The couple in their 50s or 60s sat down at the table in front of me, whipped out their phones and began to text like teenagers just released from a museum tour.

Glancing up over my computer at the Pilsen coffee shop, I feared I was witnessing the end of interpersonal communication. This was almost 10 years ago, so the phones were flip models (or “dumb”) and the owners likely weren’t tracking progress of NASA’s latest Mars Rover or pulling up the results of recent blood work. But they texted madly anyway for the next hour, looking up only occasionally to sip their lattes or actually stare into each other’s faces.

All around us, other customers spoke to each other in Spanish and English. Music by Maná, a Mexican pop rock band, floated around us as well with bachata melodies and romantic lyrics. The rich ambience often drew me to the coffee shop.

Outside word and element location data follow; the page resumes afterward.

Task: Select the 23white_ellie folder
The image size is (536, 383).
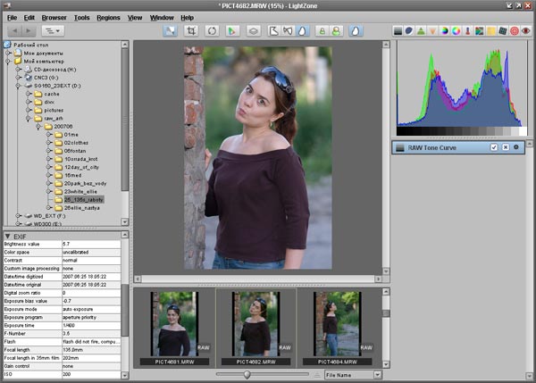Action: click(x=81, y=191)
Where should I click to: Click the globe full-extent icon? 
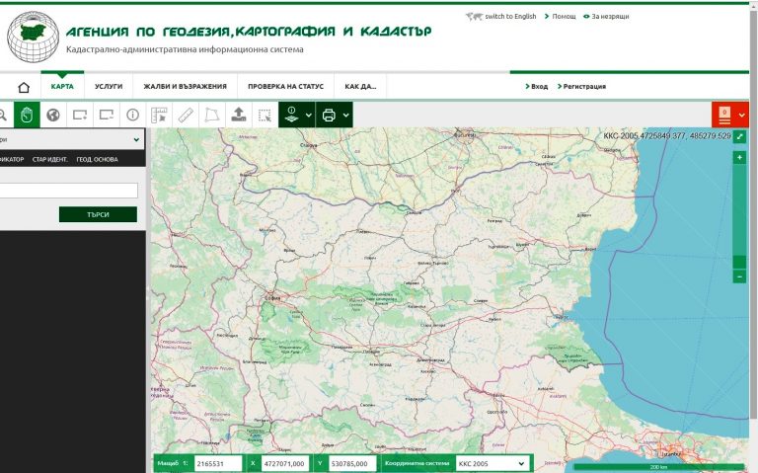pyautogui.click(x=53, y=115)
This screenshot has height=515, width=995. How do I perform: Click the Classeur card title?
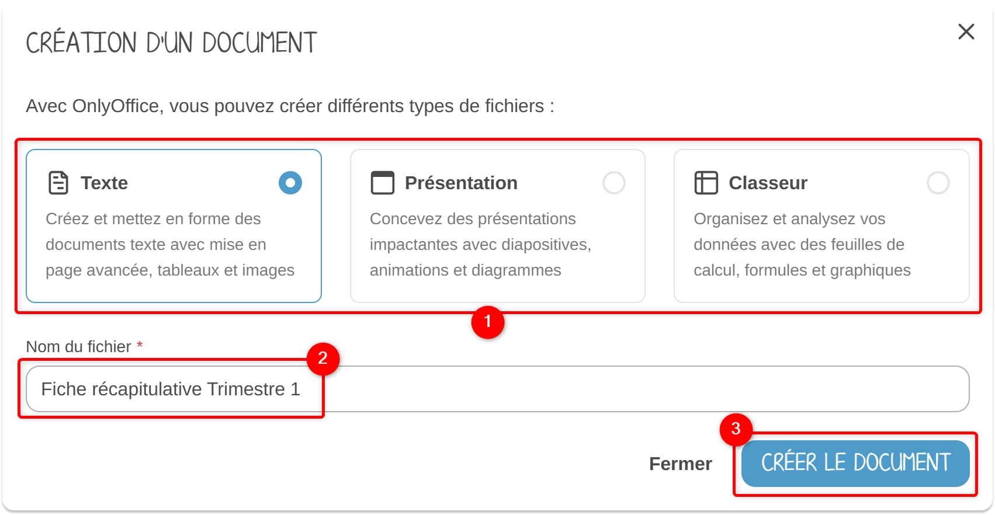point(768,183)
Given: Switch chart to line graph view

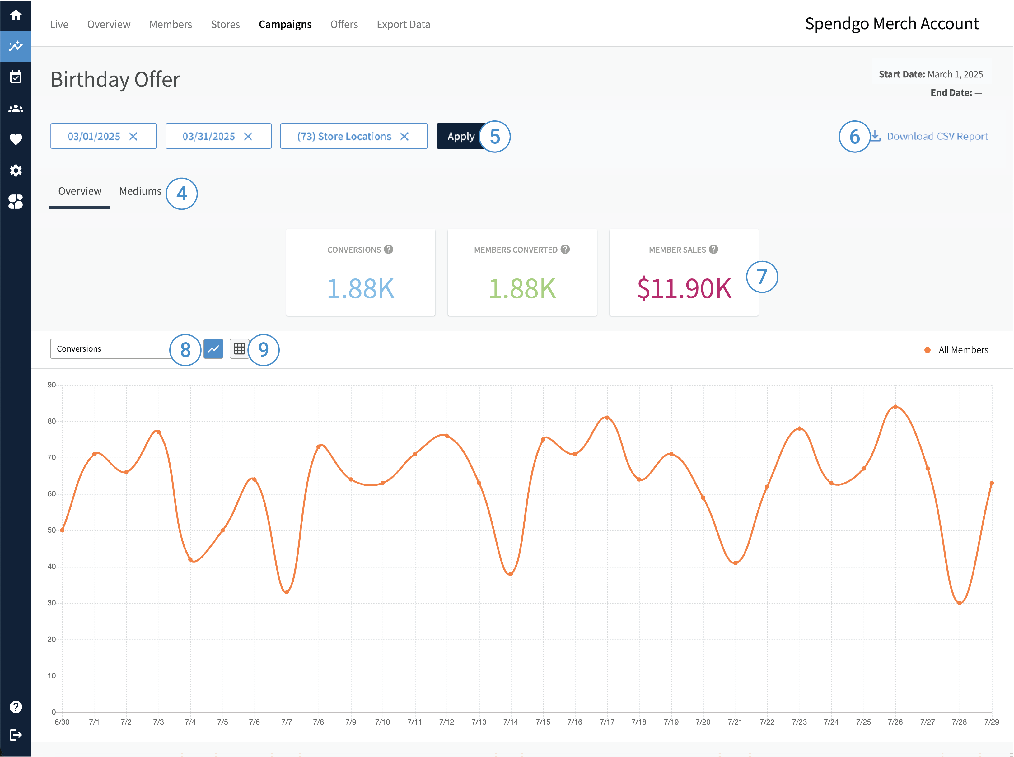Looking at the screenshot, I should (213, 349).
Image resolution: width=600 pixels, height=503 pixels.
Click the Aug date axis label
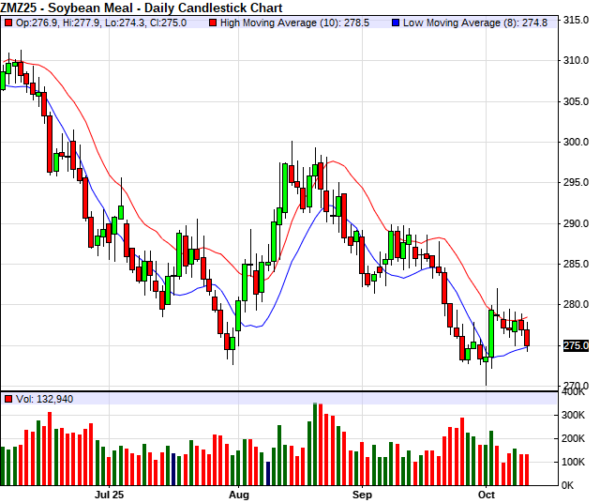[239, 494]

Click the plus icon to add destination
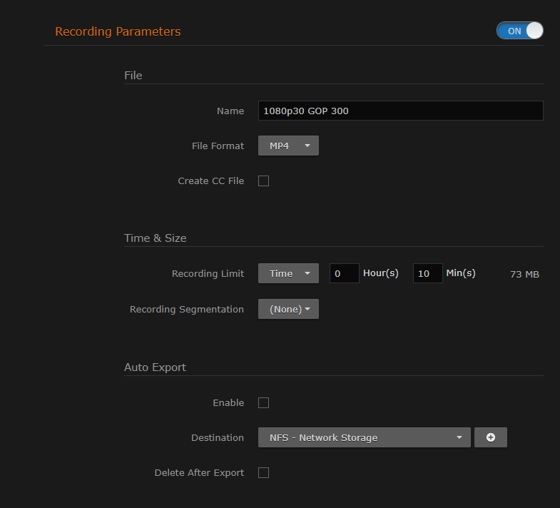[491, 437]
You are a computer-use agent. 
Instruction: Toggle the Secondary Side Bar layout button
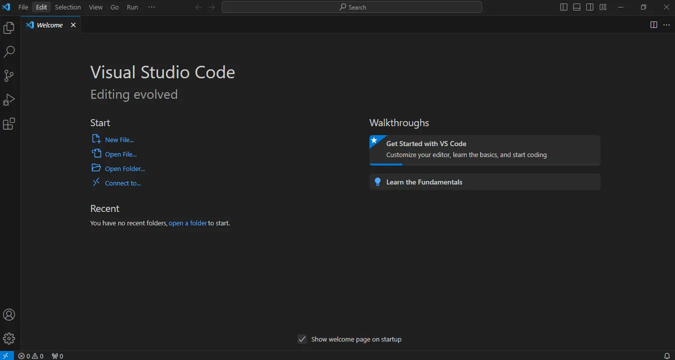tap(590, 7)
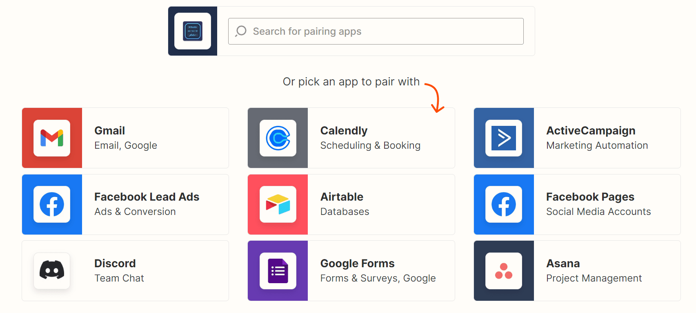
Task: Click the Airtable logo icon
Action: click(278, 204)

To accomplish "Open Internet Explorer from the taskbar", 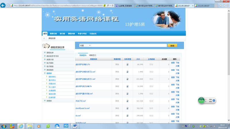I will coord(21,126).
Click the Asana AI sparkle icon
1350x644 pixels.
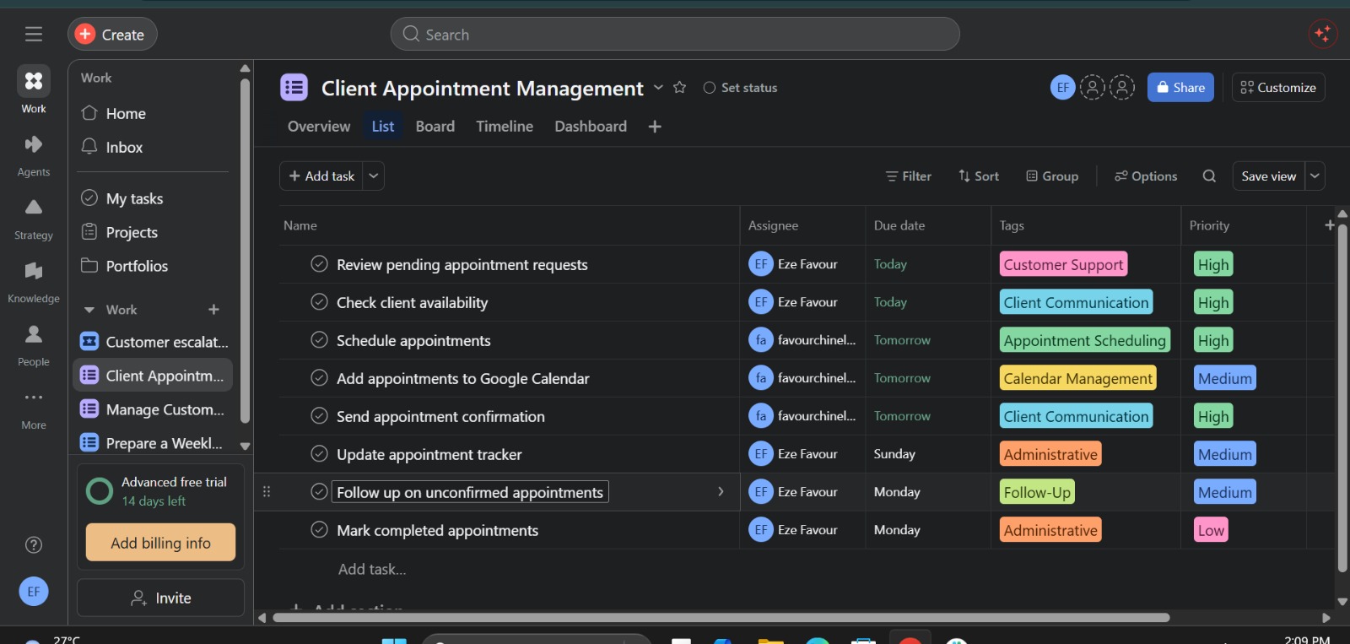click(x=1322, y=34)
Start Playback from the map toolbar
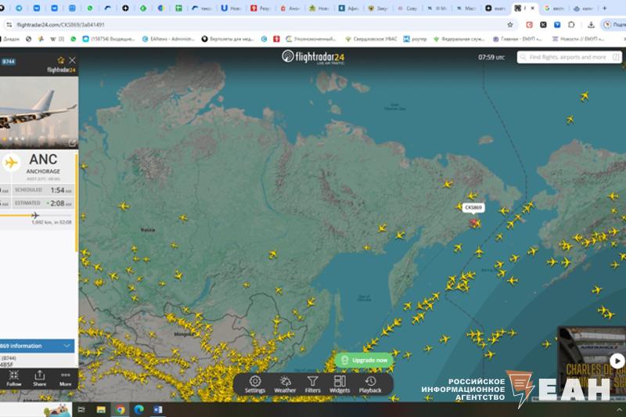Screen dimensions: 626x417 pyautogui.click(x=370, y=383)
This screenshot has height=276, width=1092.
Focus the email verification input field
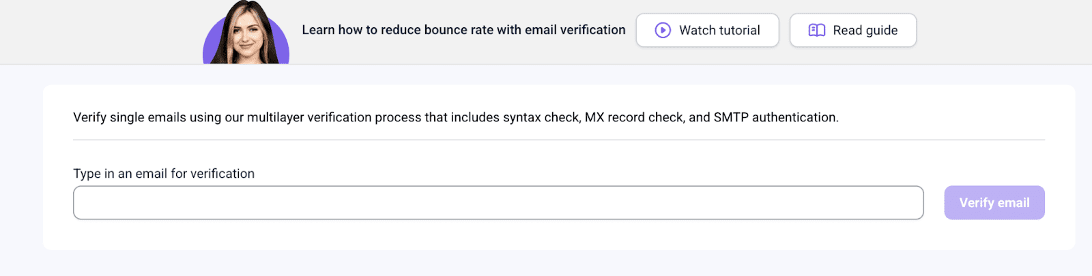click(x=498, y=202)
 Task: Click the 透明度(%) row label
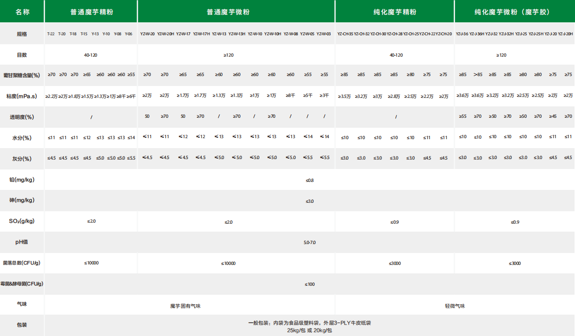(21, 117)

But it
all seemed lost on the two at the table in front of me, who might as well have been wearing headphones or sitting in different cities.

Pausing over a knotty section of my novel, I remember worrying about my high school students and my own small daughter. Would technology destroy their ability to connect personally, to make small talk as well as to look others in the eye and proclaim the truth in their hearts? And if they did, would it be abbreviated in text-shorthand such as ATSITS for “All the stars in the sky?”

Maybe, I thought, I should just start teaching soliloquies in shorter bursts. Macbeth’s bitter, rueful monologue after the suicide of his wife might be boiled down to begin “2MOR & 2MOR & 2MOR.”

With technology and others’ use of it, it’s easy to be judgmental. My now-teenage daughter frequently reminds me of this tendency.

That day in Pilsen, the couple in front of me finally stood up and put down their phones. As they went to say goodbye, however, they exchanged no spoken words. Instead, I watched in amazement as they signed expressions I recognized from basic American Sign Language: I love you, Goodbye.

These days I often tell my students about my presumption that the two in the coffee shop WERE merely using technology to disconnect rather than to connect. I am still anxious about the potential of technology to supplant emotion, but I am also aware of its ability to miraculously enhance it.